Als Gegenstand dieser Überleitung kommen grundsätzlich sämtliche privat- und öffentlich-rechtlichen Ansprüche in Betracht (BeckOK-SozR/Weber, Std.: 1.12.2023, § 93 SGB XII Rn. 9; Giere, in: Grube/Wahrendorf/Flint, SGB XII, 8. Aufl. 2024, § 93 Rn. 15).

Dabei steht der Überleitung eines Anspruchs eine fehlende Übertragbarkeit, Pfändbarkeit oder Verpfändbarkeit nach § 93 Abs. 1 S. 4 SGB XII nicht im Wege.

a) Gegenstand der Überleitung
Vor diesem Hintergrund ist fraglich, welche Ansprüche genau im vorliegenden Fall übergeleitet worden sind. Mit Blick auf die monatlichen Zahlungen bestehen insoweit zwei Möglichkeiten:

Einerseits könnte im Übergabevertrag (der Großmutter an B) nur eine Reallast zugunsten der Großmutter bestellt worden sein, mit dem Inhalt, dass an die Großmutter die regelmäßigen Zahlungen (aus dem Grundstück) zu entrichten sind. In diesem Fall ergäbe sich die Zahlungsverpflichtung des Eigentümers nach § 1108 Abs. 1 BGB aus dem gesetzlichen Begleitschuldverhältnis, das den jeweiligen Eigentümer des Grundstücks auch persönlich zur Erbringung der Leistung verpflichtet, auf die sich die Reallast bezieht (BGH NJW 1972, 814, 817; MünchKommBGB/Mohr, 9. Aufl. 2023, § 1108 Rn. 2). Die Überleitung könnte sich demnach nur auf die Reallast bzw. auf das Recht auf die Einzelleistungen beziehen (dazu sogleich in Ziff. 2. Buchst. c)).

Andererseits könnte die monatliche Zahlung als Leibrente ausgestaltet worden sein und eine Reallast anschließend zur dinglichen Sicherung dieser monatlichen Zahlungen bestellt worden sein. In diesem Fall ist fraglich, ob der Sozialleistungsträger nur die Ansprüche aus der Leibrente oder auch die Reallast übergeleitet hat.
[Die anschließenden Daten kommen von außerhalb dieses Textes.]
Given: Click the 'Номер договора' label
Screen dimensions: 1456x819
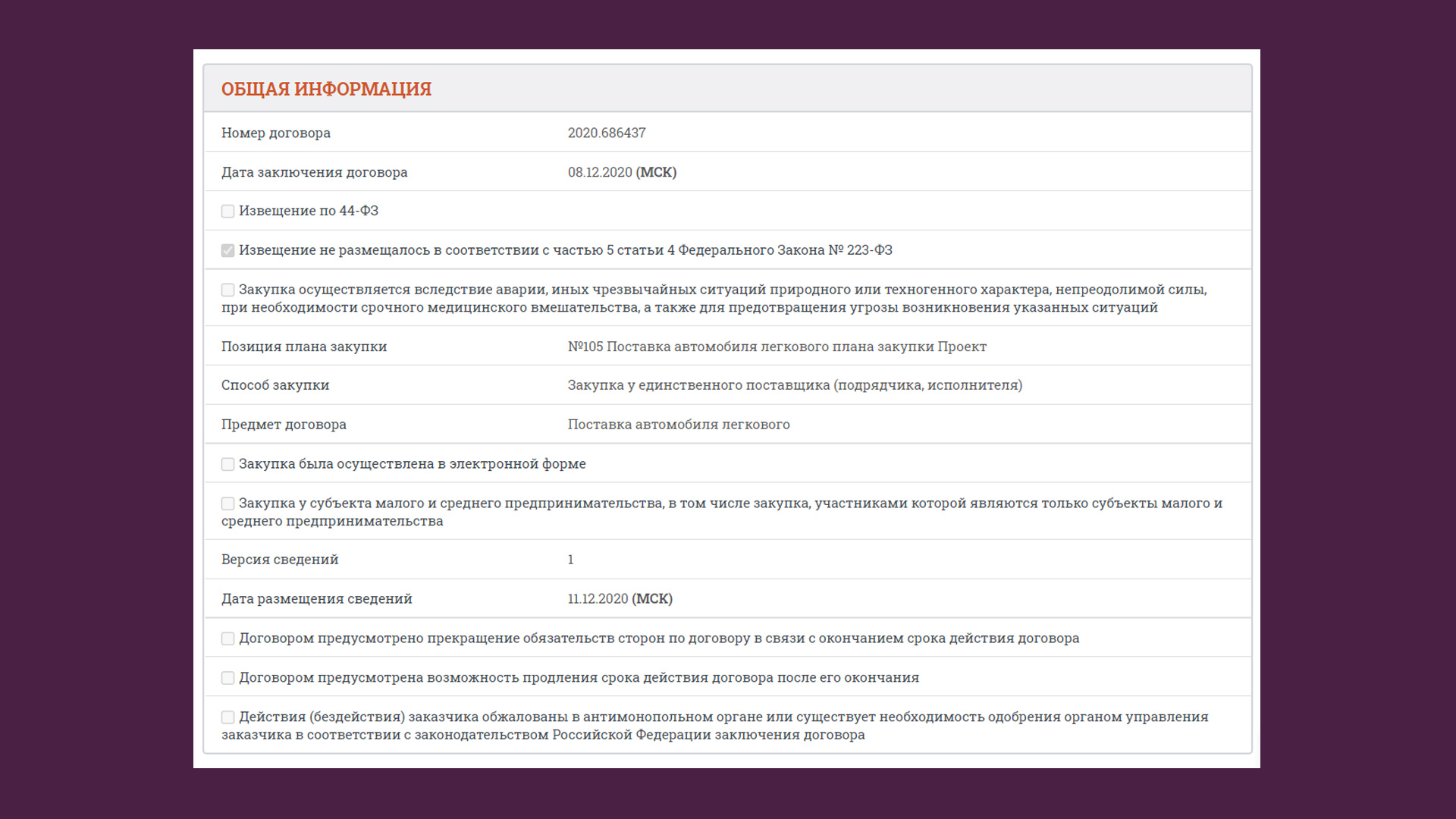Looking at the screenshot, I should tap(275, 133).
Dies lässt sich indes nur mit Kenntnis des Inhalts des Überleitungsschreibens als Verwaltungsakt (vgl. § 93 Abs. 3 SGB XII) bestimmen.

b) Überleitungsfähigkeit der Reallast
Es stellt sich die Frage, ob eine Reallast überhaupt im Rahmen des § 93 Abs. 1 SGB XII auf den Sozialleistungsträger übergeleitet werden kann Dies ist deshalb fraglich, weil nach dem Wortlaut des § 93 Abs. 1 SGB XII nur Ansprüche übergeleitet werden können, es sich bei der Reallast allerdings um ein dingliches Recht handelt.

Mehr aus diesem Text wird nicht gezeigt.